Add a new llvm.amdgcn.ballot intrinsic modeled on the ballot function
in GLSL and other shader languages. It returns a bitfield containing the
result of its boolean argument in all active lanes, and zero in all
inactive lanes.
This is intended to replace the existing llvm.amdgcn.icmp and
llvm.amdgcn.fcmp intrinsics after a suitable transition period.
Use the new intrinsic in the atomic optimizer pass.

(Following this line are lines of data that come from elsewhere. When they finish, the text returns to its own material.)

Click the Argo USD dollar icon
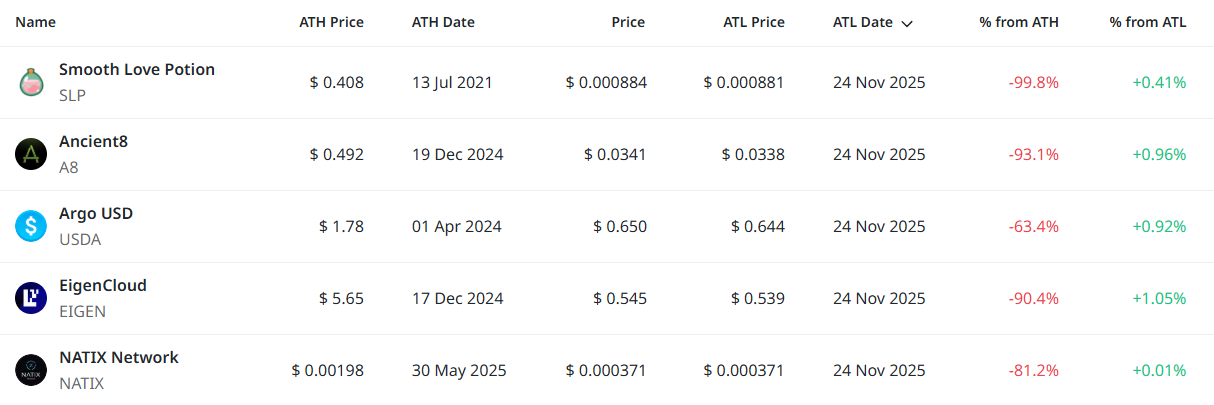The height and width of the screenshot is (405, 1214). 31,226
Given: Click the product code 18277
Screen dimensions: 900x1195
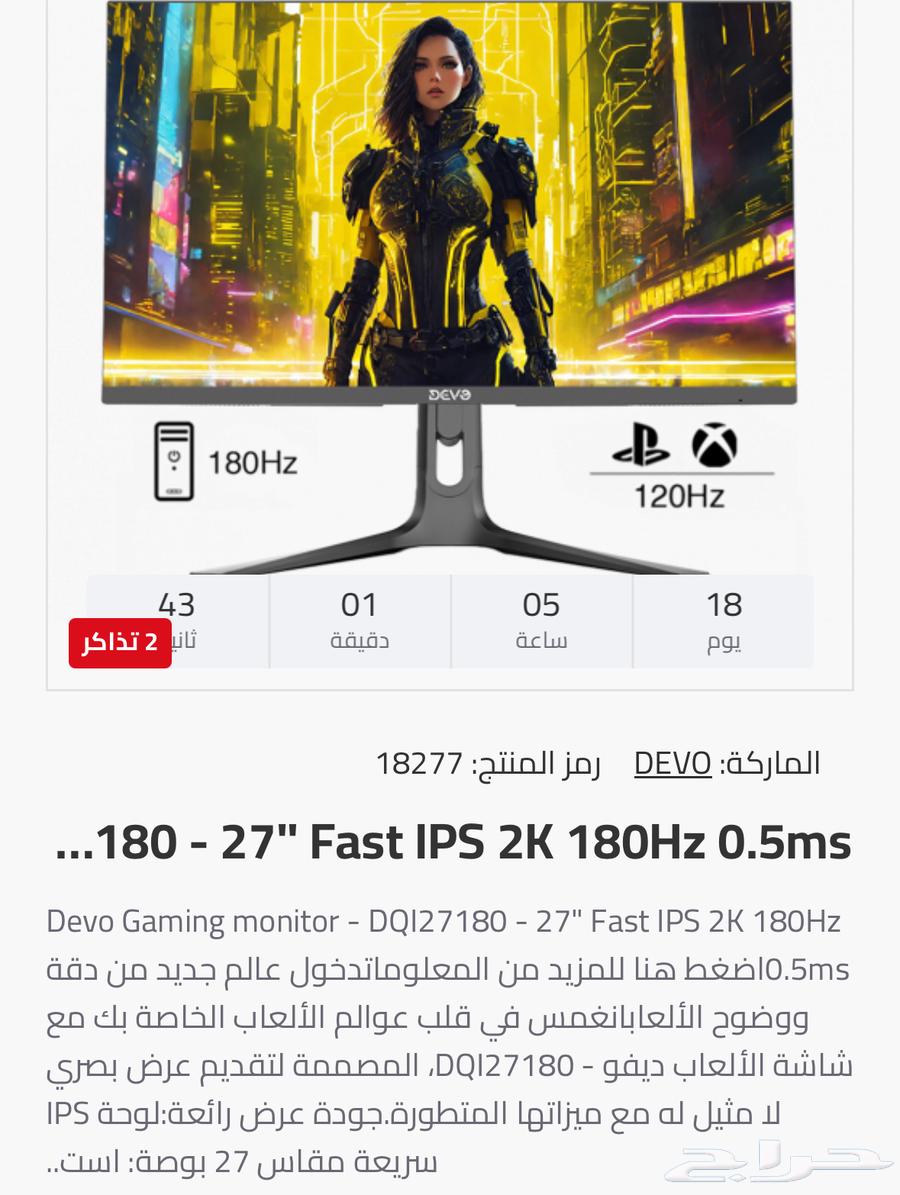Looking at the screenshot, I should click(x=419, y=763).
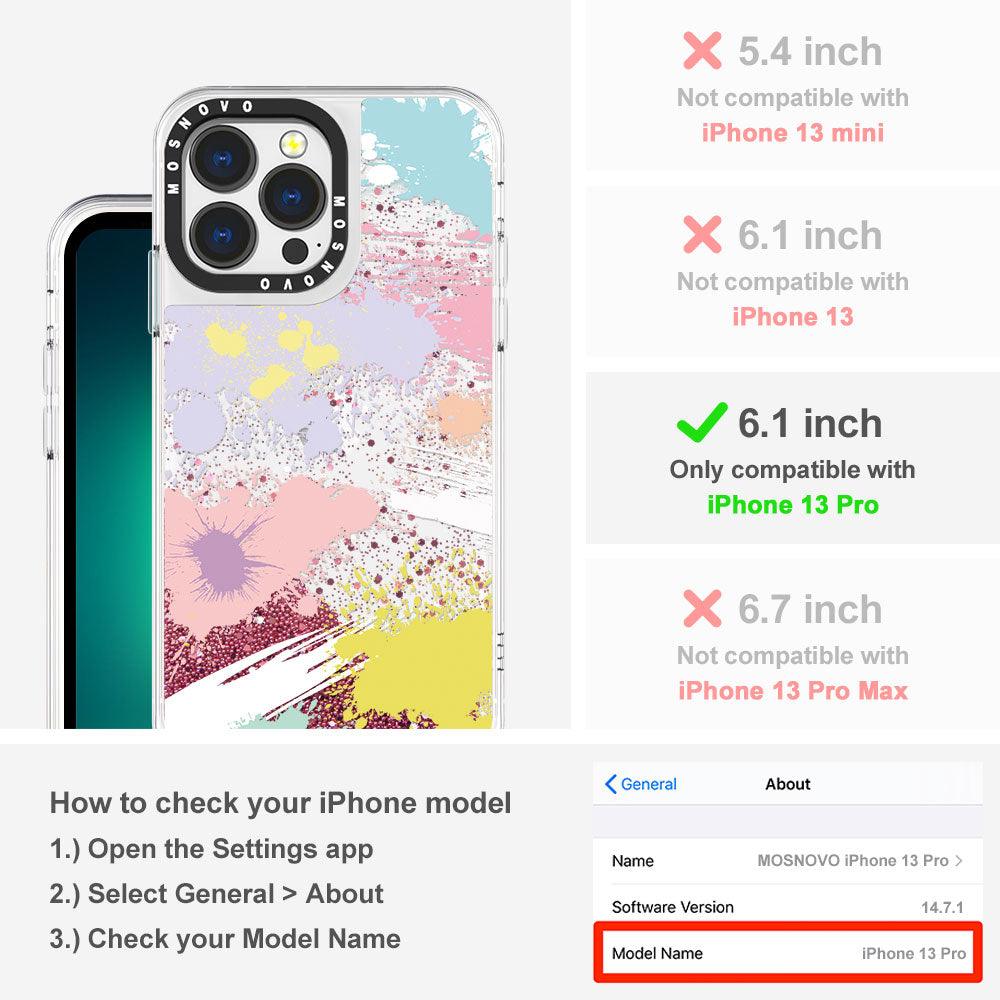The height and width of the screenshot is (1000, 1000).
Task: Click the green iPhone 13 Pro label
Action: 793,504
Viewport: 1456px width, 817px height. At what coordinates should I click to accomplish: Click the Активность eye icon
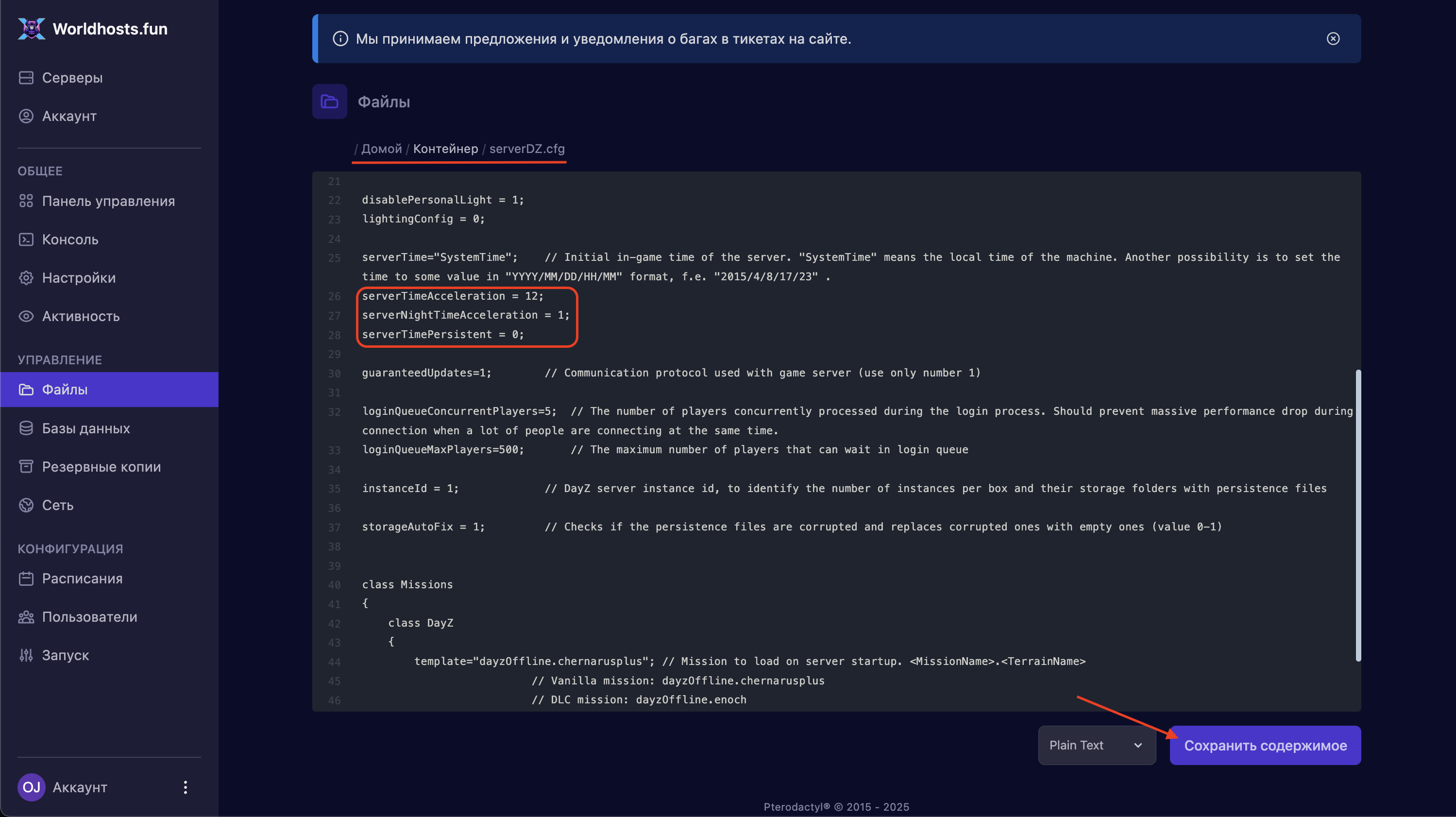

I'm not going to commit this as-is because tests are failing due to
poor code generation, e.g. test2 in ballot.ll generates:
v_cmp_eq_u32_e32 vcc, v0, v1
v_cndmask_b32_e64 v0, 0, 1, vcc
v_cmp_ne_u32_e64 s[4:5], 0, v0
v_mov_b32_e32 v0, s4
v_mov_b32_e32 v1, s5
instead of:
v_cmp_eq_u32_e32 s[4:5], v0, v1
v_mov_b32_e32 v0, s4
v_mov_b32_e32 v1, s5
I'd appreciate feedback on (a) the idea, (b) the implementation and
(c) how best to improve the code generation.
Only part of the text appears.